*Problem*: After going through the data, give the number of lines that contain the word "nowe" as your sole answer.

*Records shown*:
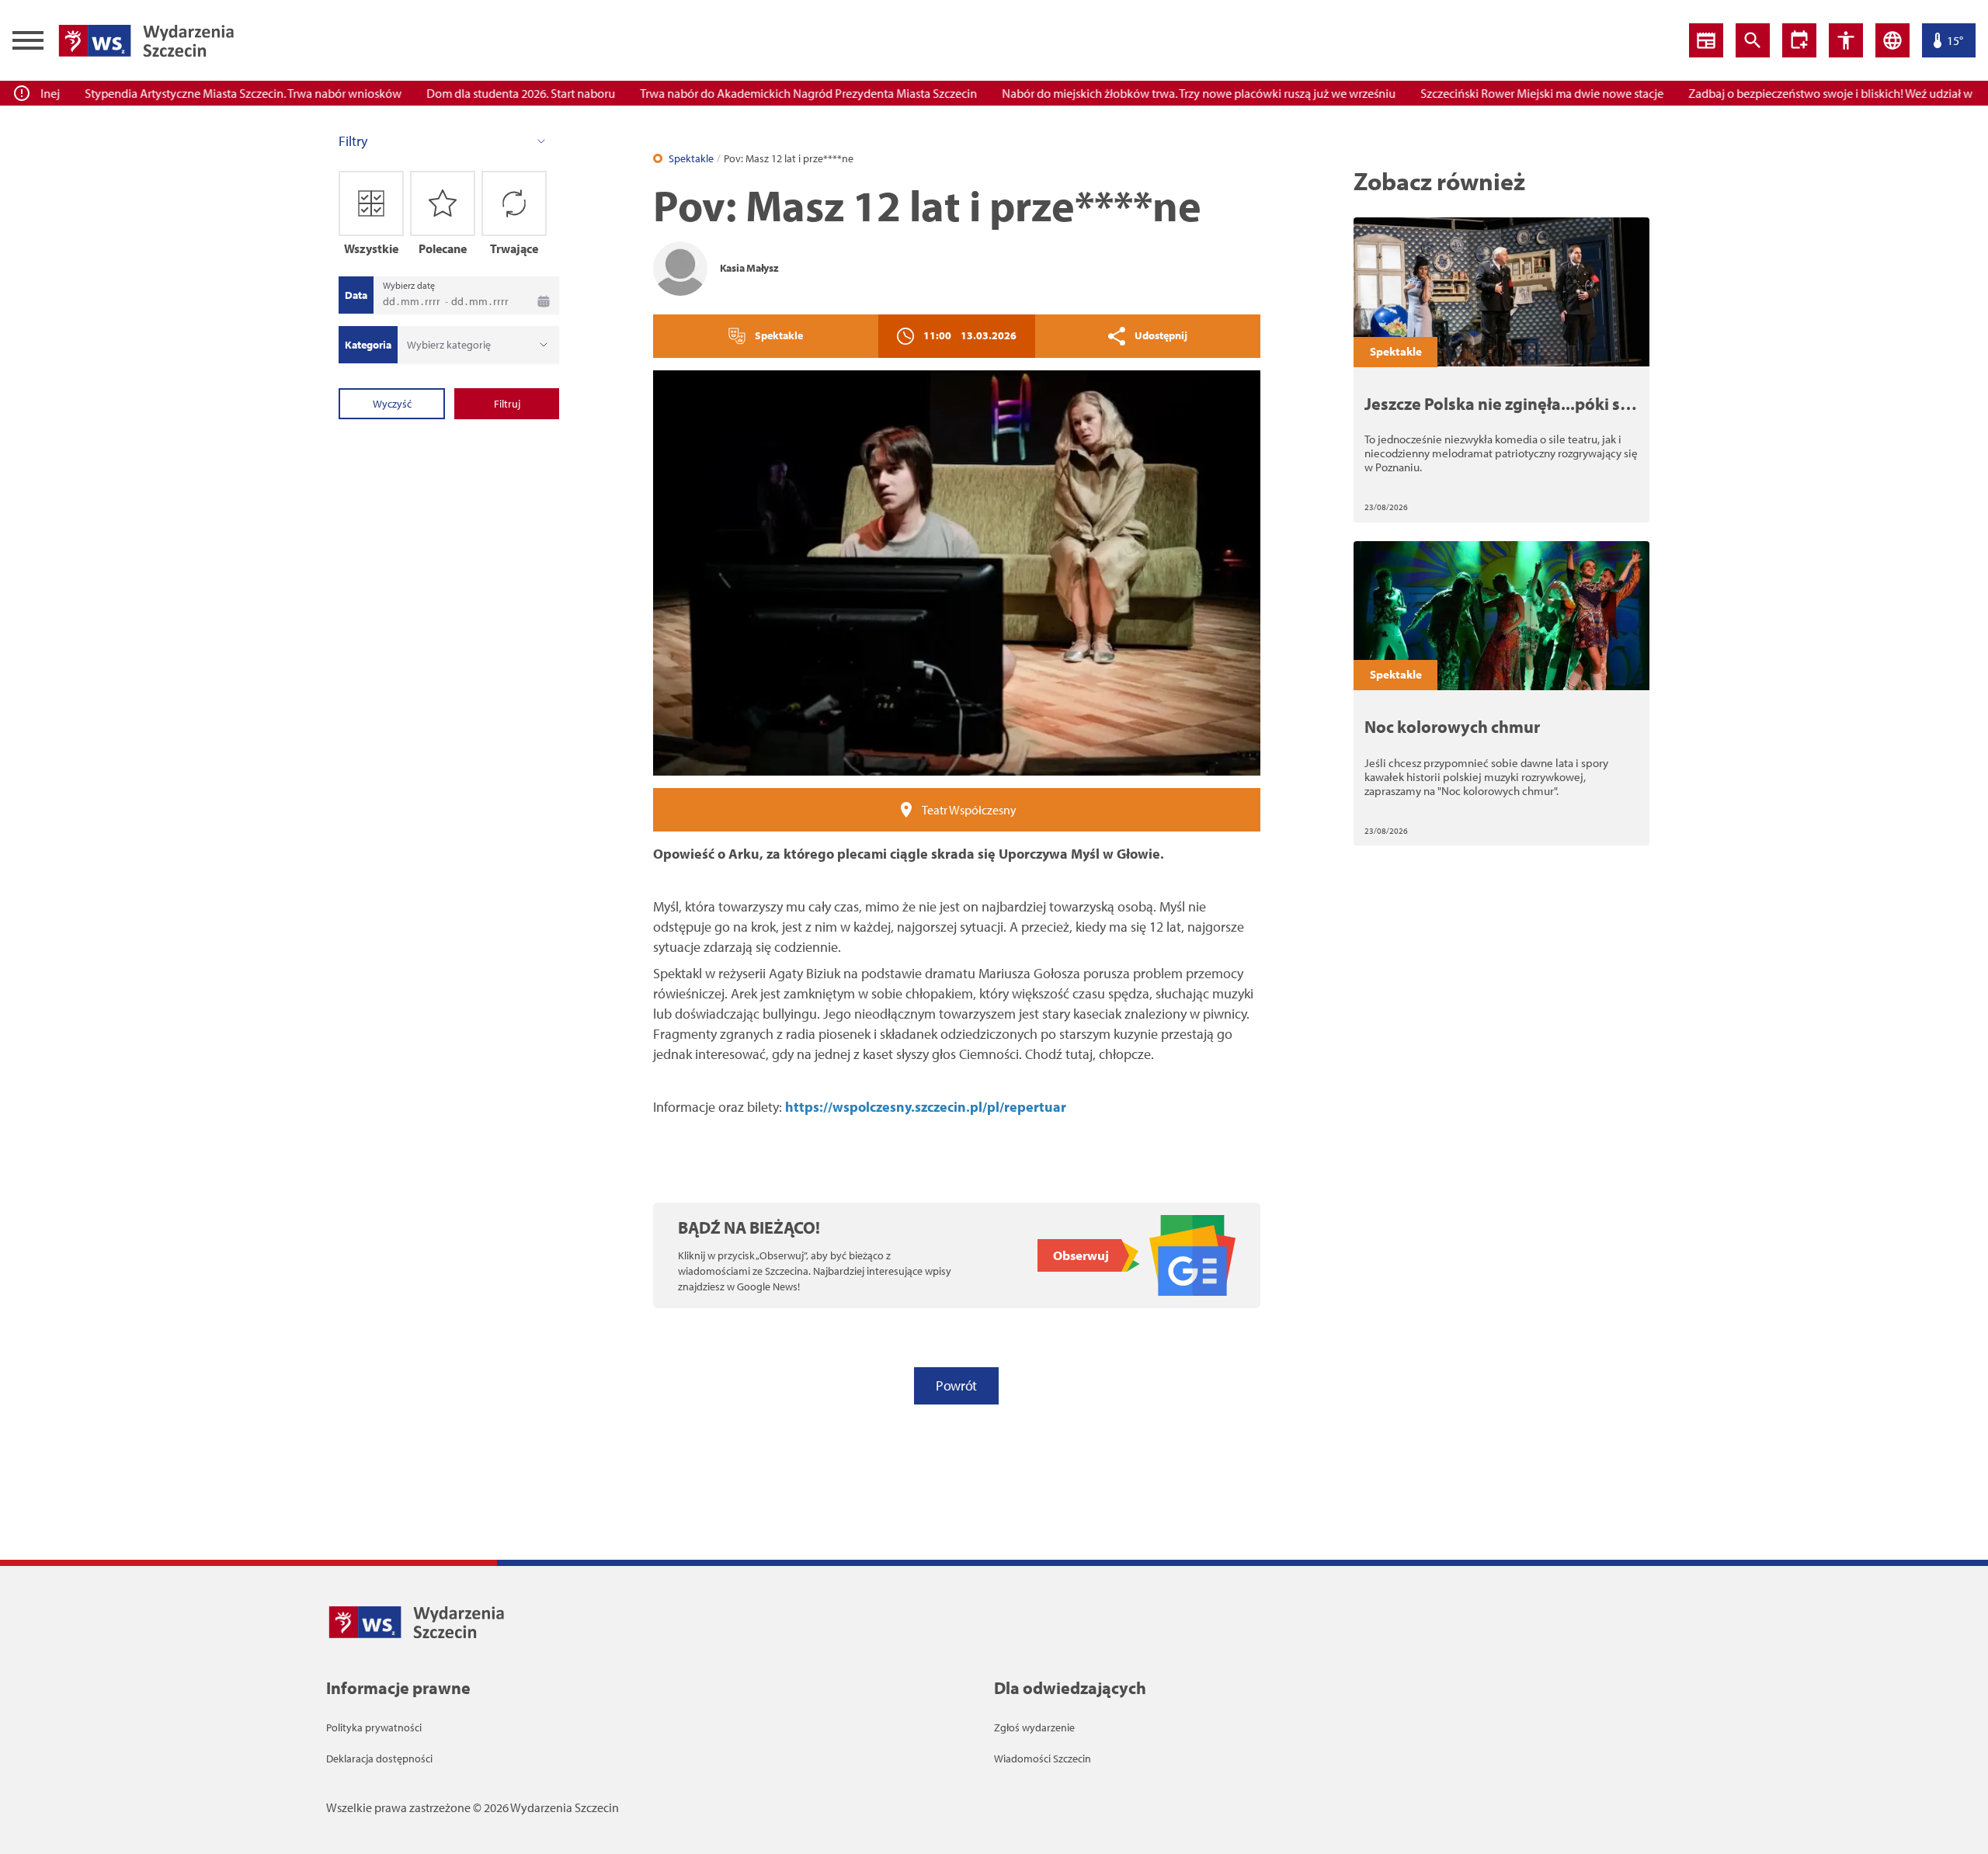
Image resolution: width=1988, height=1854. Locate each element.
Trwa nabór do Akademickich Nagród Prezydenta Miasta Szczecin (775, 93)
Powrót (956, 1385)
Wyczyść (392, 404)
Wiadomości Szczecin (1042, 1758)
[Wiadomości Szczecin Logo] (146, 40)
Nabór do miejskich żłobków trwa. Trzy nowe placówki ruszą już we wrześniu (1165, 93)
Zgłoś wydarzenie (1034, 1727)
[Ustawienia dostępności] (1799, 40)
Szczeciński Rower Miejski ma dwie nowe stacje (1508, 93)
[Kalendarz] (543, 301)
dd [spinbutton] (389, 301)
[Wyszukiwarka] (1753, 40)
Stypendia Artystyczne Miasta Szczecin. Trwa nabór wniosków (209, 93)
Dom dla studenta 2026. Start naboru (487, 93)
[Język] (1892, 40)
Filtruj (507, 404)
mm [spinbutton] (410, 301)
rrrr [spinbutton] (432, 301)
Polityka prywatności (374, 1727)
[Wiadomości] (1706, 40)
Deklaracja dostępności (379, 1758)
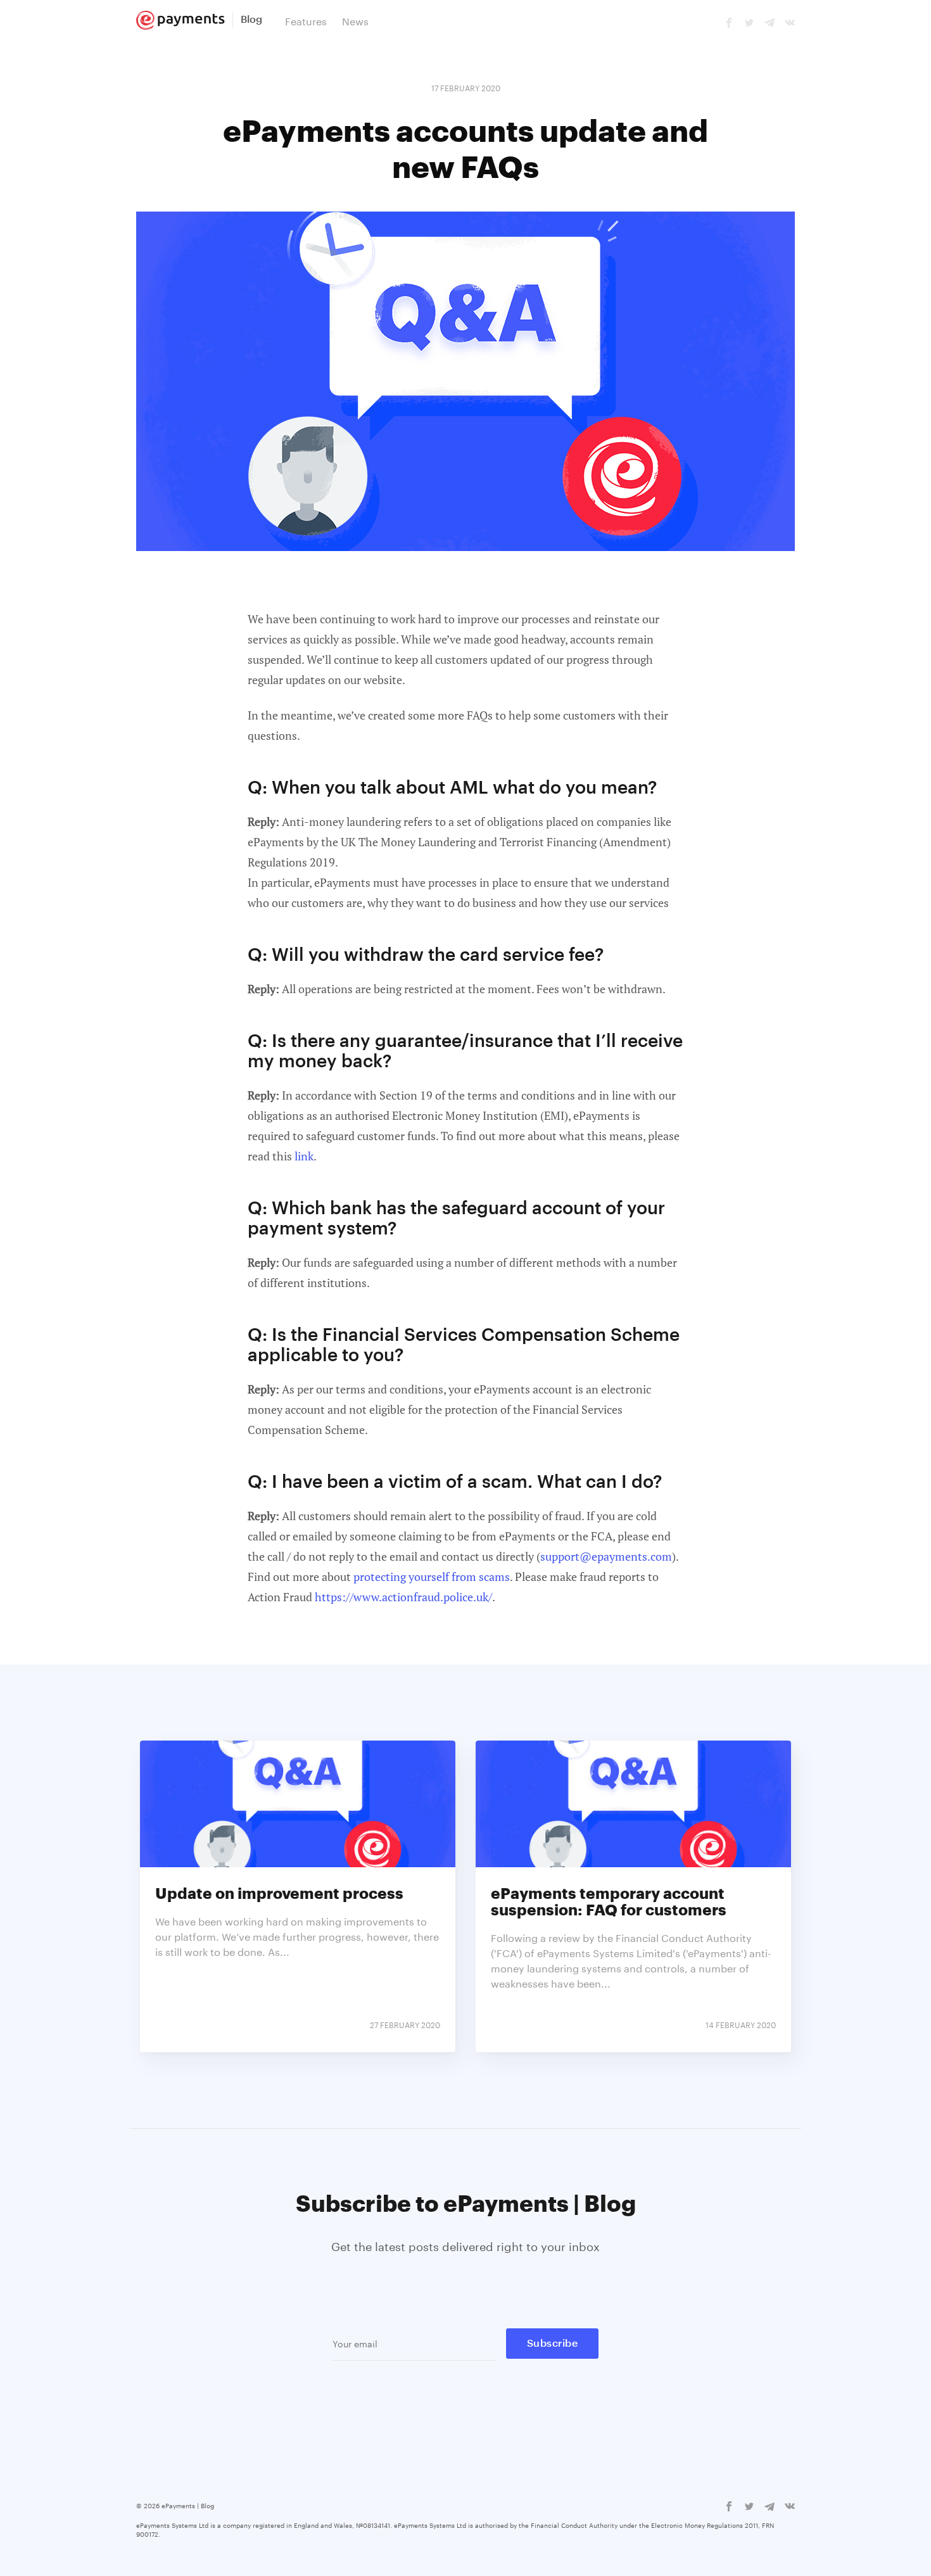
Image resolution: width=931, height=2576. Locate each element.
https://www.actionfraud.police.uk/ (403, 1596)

*Answer below*: 2